-- Required task --
In every one of the records, replace "options" with "settings" and keep everything else the same. Leave the pictures out of what you return.

::::::::::

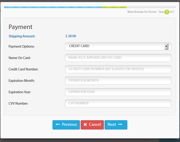Click the Payment heading
Viewport: 180px width, 142px height.
(20, 27)
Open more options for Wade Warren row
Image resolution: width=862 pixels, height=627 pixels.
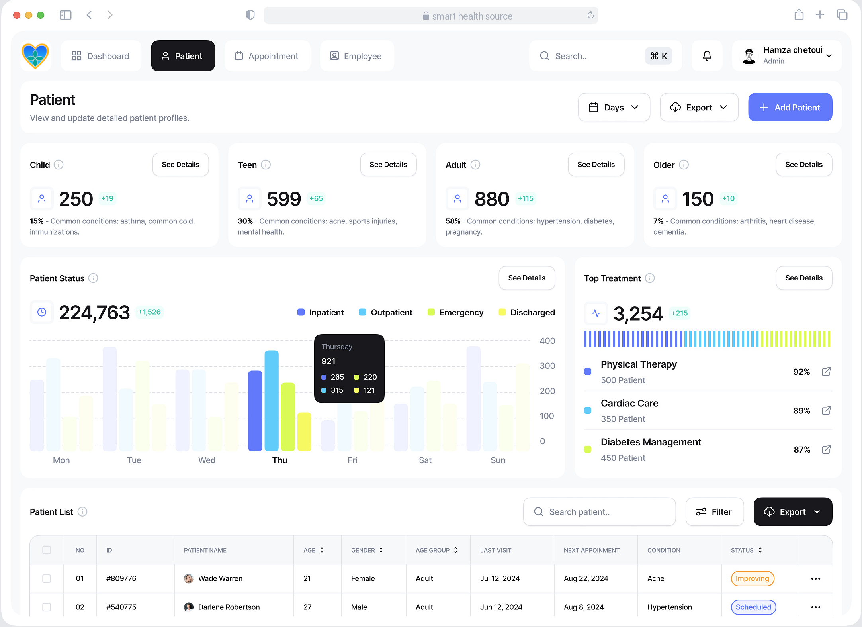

::::::::::

-- Exercise result --
Click the Payment heading
Viewport: 180px width, 142px height.
(20, 27)
Open more settings for Wade Warren row
Image resolution: width=862 pixels, height=627 pixels.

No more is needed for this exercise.